What is asked - Format the data below as a JSON list of strings, one string per line, starting at the first line and ending at the line containing "click(1216, 17)", with both ends included. Leave out blank lines.

[Stored data]

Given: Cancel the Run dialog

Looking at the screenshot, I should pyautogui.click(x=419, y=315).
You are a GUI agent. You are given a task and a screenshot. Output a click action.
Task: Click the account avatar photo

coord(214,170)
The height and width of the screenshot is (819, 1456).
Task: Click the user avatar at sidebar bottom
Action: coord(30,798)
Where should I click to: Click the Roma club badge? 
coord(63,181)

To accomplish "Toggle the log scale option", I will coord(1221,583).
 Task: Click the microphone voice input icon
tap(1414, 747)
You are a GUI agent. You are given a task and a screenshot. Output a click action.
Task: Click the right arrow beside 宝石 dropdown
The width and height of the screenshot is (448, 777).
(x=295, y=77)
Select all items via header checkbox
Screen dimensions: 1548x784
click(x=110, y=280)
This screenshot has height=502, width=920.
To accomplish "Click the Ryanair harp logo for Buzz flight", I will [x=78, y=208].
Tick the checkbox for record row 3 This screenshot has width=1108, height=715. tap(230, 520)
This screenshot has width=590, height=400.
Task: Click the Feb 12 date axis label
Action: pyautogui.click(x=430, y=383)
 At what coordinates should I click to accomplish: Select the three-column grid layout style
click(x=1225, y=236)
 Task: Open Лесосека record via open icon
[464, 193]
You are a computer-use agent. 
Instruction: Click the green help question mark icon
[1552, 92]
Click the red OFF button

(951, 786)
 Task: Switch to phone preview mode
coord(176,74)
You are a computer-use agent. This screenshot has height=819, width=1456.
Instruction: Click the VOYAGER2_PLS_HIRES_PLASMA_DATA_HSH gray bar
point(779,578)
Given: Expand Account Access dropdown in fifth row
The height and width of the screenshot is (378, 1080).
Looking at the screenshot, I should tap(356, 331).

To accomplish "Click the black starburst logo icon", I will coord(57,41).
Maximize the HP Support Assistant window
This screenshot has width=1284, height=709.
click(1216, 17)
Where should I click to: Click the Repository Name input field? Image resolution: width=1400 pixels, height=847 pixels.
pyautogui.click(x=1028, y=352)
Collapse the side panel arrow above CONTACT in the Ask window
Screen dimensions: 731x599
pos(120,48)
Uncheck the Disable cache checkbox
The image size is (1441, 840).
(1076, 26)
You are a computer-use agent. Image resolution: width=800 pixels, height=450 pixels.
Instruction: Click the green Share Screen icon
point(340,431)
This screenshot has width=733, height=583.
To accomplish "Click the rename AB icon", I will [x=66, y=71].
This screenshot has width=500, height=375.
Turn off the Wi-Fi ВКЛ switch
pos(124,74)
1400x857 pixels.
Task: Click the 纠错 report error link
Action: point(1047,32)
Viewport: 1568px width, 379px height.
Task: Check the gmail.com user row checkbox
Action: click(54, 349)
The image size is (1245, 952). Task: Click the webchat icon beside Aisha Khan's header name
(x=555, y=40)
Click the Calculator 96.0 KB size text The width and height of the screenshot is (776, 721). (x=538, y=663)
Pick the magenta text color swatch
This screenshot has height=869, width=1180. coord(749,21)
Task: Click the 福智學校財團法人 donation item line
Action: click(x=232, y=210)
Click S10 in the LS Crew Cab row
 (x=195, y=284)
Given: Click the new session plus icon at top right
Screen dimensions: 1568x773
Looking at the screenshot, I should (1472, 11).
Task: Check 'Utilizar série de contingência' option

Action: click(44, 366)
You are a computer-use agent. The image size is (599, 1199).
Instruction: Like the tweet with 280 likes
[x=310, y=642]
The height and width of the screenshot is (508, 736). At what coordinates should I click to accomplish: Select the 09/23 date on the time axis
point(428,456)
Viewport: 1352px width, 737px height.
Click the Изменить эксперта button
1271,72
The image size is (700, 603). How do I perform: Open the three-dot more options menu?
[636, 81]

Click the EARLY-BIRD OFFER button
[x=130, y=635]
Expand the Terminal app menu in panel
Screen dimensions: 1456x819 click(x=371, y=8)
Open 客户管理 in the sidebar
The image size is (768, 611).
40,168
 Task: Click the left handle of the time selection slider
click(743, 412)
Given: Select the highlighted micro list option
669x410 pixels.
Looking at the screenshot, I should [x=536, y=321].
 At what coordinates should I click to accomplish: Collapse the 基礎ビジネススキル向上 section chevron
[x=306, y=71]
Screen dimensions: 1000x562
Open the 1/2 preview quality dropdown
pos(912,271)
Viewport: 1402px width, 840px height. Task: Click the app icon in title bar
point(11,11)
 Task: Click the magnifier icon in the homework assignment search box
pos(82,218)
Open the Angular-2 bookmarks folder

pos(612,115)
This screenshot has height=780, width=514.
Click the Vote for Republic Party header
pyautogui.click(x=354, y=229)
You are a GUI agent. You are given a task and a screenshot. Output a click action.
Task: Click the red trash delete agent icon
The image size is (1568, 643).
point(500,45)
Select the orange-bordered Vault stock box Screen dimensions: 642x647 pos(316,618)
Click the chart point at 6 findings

Final result -
[
  "Given: Cancel the Run dialog",
  "Looking at the screenshot, I should pyautogui.click(x=419, y=315).",
  "You are a GUI agent. You are given a task and a screenshot. Output a click action.",
  "Task: Click the account avatar photo",
  "coord(214,170)",
  "The height and width of the screenshot is (819, 1456).",
  "Task: Click the user avatar at sidebar bottom",
  "Action: coord(30,798)",
  "Where should I click to: Click the Roma club badge? ",
  "coord(63,181)",
  "To accomplish \"Toggle the log scale option\", I will coord(1221,583).",
  " Task: Click the microphone voice input icon",
  "tap(1414, 747)",
  "You are a GUI agent. You are given a task and a screenshot. Output a click action.",
  "Task: Click the right arrow beside 宝石 dropdown",
  "The width and height of the screenshot is (448, 777).",
  "(x=295, y=77)",
  "Select all items via header checkbox",
  "Screen dimensions: 1548x784",
  "click(x=110, y=280)",
  "This screenshot has height=502, width=920.",
  "To accomplish \"Click the Ryanair harp logo for Buzz flight\", I will [x=78, y=208].",
  "Tick the checkbox for record row 3 This screenshot has width=1108, height=715. tap(230, 520)",
  "This screenshot has width=590, height=400.",
  "Task: Click the Feb 12 date axis label",
  "Action: pyautogui.click(x=430, y=383)",
  " At what coordinates should I click to accomplish: Select the three-column grid layout style",
  "click(x=1225, y=236)",
  " Task: Open Лесосека record via open icon",
  "[464, 193]",
  "You are a computer-use agent. ",
  "Instruction: Click the green help question mark icon",
  "[1552, 92]",
  "Click the red OFF button",
  "(951, 786)",
  " Task: Switch to phone preview mode",
  "coord(176,74)",
  "You are a computer-use agent. This screenshot has height=819, width=1456.",
  "Instruction: Click the VOYAGER2_PLS_HIRES_PLASMA_DATA_HSH gray bar",
  "point(779,578)",
  "Given: Expand Account Access dropdown in fifth row",
  "The height and width of the screenshot is (378, 1080).",
  "Looking at the screenshot, I should tap(356, 331).",
  "To accomplish \"Click the black starburst logo icon\", I will coord(57,41).",
  "Maximize the HP Support Assistant window",
  "This screenshot has width=1284, height=709.",
  "click(1216, 17)"
]